公的統計情報を経営に活用する
- 2016/4/1
- 診断士の視点
中小企業診断士 清水信行
中小企業の経営者の皆様は、外部環境の分析について、情報をどのように取得しているでしょうか?例えば、これから消費者の財布の紐は固くなるか緩くなるかといった消費動向や、自社の所属する業界の今後1年間の景況感は良いのかどうか、などについてです。一般的には、新聞や経済雑誌を読んだりテレビで専門家のコメントを聞いたりして得ている方が多いのではないかと思います。
ただ、それでは書き手や話し手のフィルターを通しての情報になります。専門家やコメンテーターと呼ばれる方々は、それぞれ出身母体やバックグラウンドがあり、そのフィルターがかかることは否めません。中小企業の経営者の皆さまは、ご家族や従業員の生活がかかっています。仮に他人の話を聞いて誤った判断をした場合、悔いが残るのではないかと思います。
そこで是非実践していただきたいことが、公的統計情報のチェックです。それほど難しくて面倒なことではありません。特におすすめしたいのが、神奈川県統計センターHPの「統計センターからのお知らせ」のページです。
http://www.pref.kanagawa.jp/cnt/f6764/
ここには、公表データ等一覧表として「総合」「人口」「労働賃金」「産業」「県民経済」「消費生活」「教育」「都市整備」「文化」の統計データがわかりやすく分類され、利用しやすく表示されています。その中でも特に有用と思われるのは、「総合」>「神奈川の統計」>「経済指標」>「1主要統計指標 統計表1(Excelファイル)」です。
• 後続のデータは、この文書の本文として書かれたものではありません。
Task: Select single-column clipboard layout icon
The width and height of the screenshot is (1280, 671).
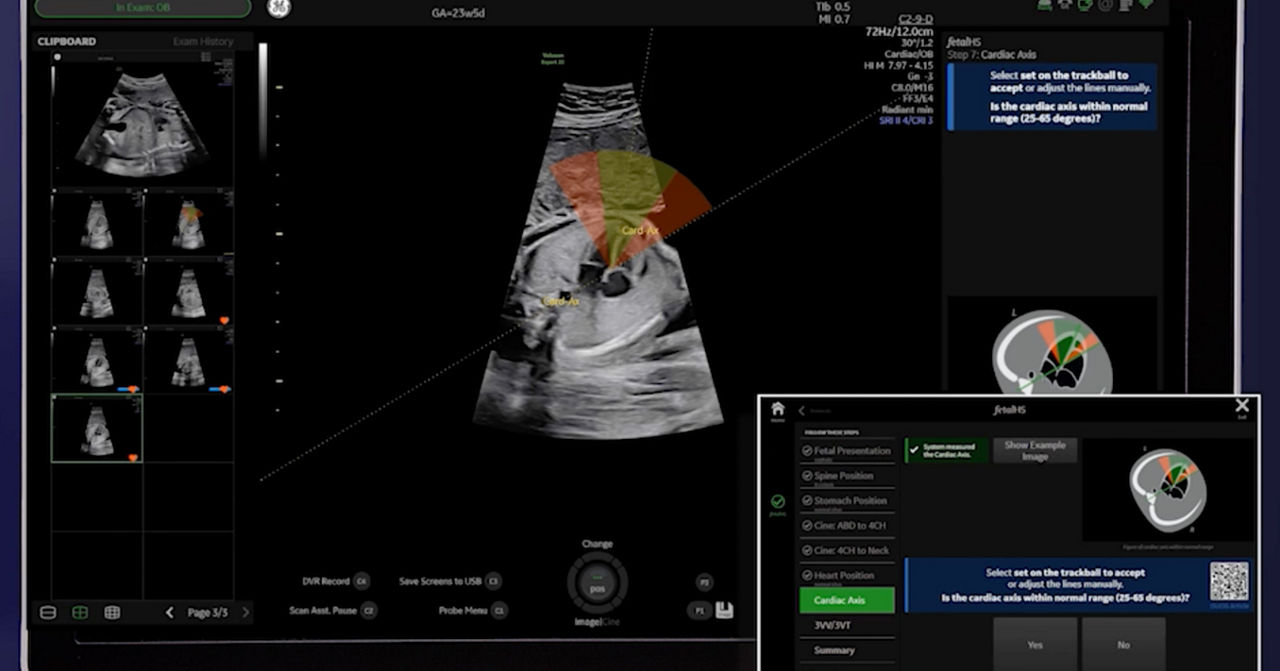Action: (47, 613)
ここには、月次データとして、次のデータが整理され示されています。
- 総人口(県統計センター)
- 完全失業率(総務省統計局)
- 有効求人倍率、新規求人倍率(神奈川労働局)
- 現金給与総額、常用雇用指数、実質賃金指数、所定外労働時間数、工業生産指数(県統計センター)
- 企業倒産((株)東京商工リサーチ)
- 中小企業業況判断DI((財)神奈川産業振興センタ-)
- 家計消費支出、平均消費性向(横浜市)(総務省統計局)
- 百貨店販売額(県統計センター)
- 新車登録台数(神奈川自動車販売店協会)
- 建築物着工床面積、新設住宅着工戸数、公共機関からの受注工事(国土交通省)
- 輸出、輸入(横浜港)(横浜税関)
- 貸出約定平均金利(日本銀行横浜支店)
- 信用保証保証承諾額(各信用保証協会)
- 手形交換高(全国銀行協会)
- 消費者物価指数(県統計センター)
これだけの情報が整理されて掲載されているのを見ないのはもったいないと思えるくらいです。税金をかけてまとめられているのですから、皆さま是非度々チェックしていただきたいと思います。
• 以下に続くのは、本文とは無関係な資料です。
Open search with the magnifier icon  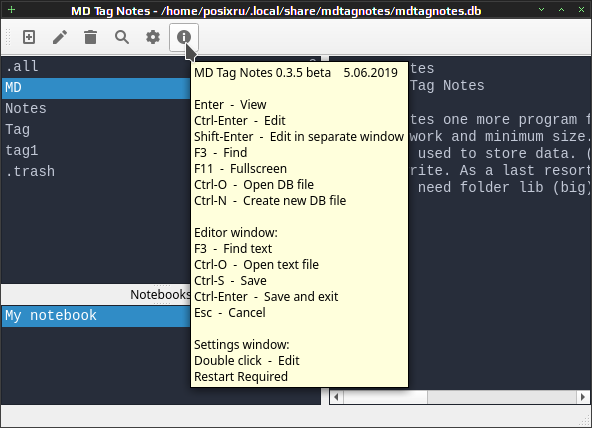pos(122,37)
さらに、統計の基本である「人口」については、もう少し詳しく見ていただきたいと思います。
「人口」>「神奈川県の人口と世帯」を見てみると、神奈川県の人口は未だピークアウトしていないことがわかります。日本の人口のピークは2008年ですから神奈川県はまだ勢いがあるといえそうです。市町村別で見ると横須賀市、三浦市の三浦半島地区は減少傾向ですが、優れた集客力を持つ湘南テラスモール(辻堂)を抱える藤沢市は増加傾向と、明暗が分かれています。経営者の方は自社の商圏の地域の動向について、注視する必要があると思います。
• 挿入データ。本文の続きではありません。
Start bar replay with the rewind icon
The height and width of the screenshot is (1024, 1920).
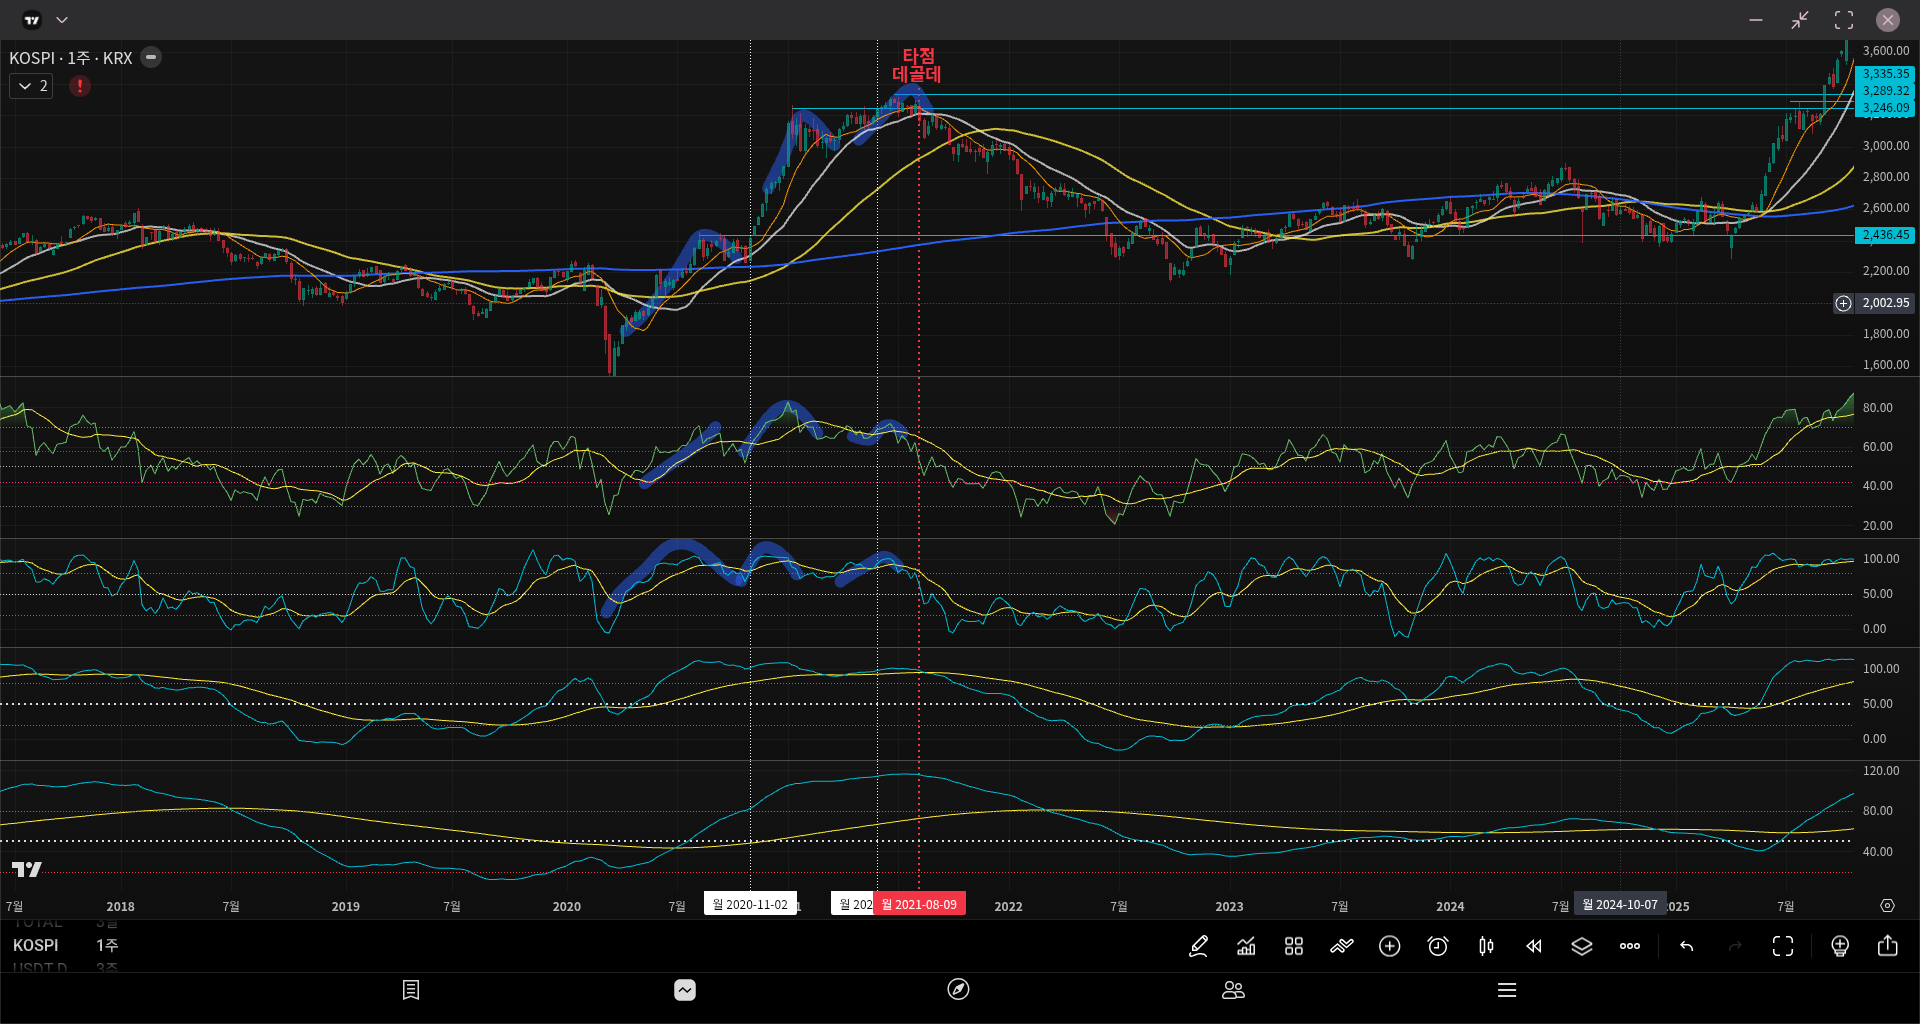tap(1534, 946)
また、上級編となりますが、「県民経済」>「産業連関表」から、神奈川県産業連関表を見ていただきたいと思います。産業連関表は、①産業間のつながりを俯瞰できる「基本表」、②産業毎の付加価値率を参照できる「投入計数表」、③経済波及効果分析に利用される「逆行列計数表」、の3つがあります。経済波及効果分析(イベント等を行うことにより当初の需要による他産業への波及効果を分析する)については、「経済波及効果の簡易分析ツール」が用意されていますので、マニュアルどおりに作業を進めると経済波及効果分析ができるようになっております。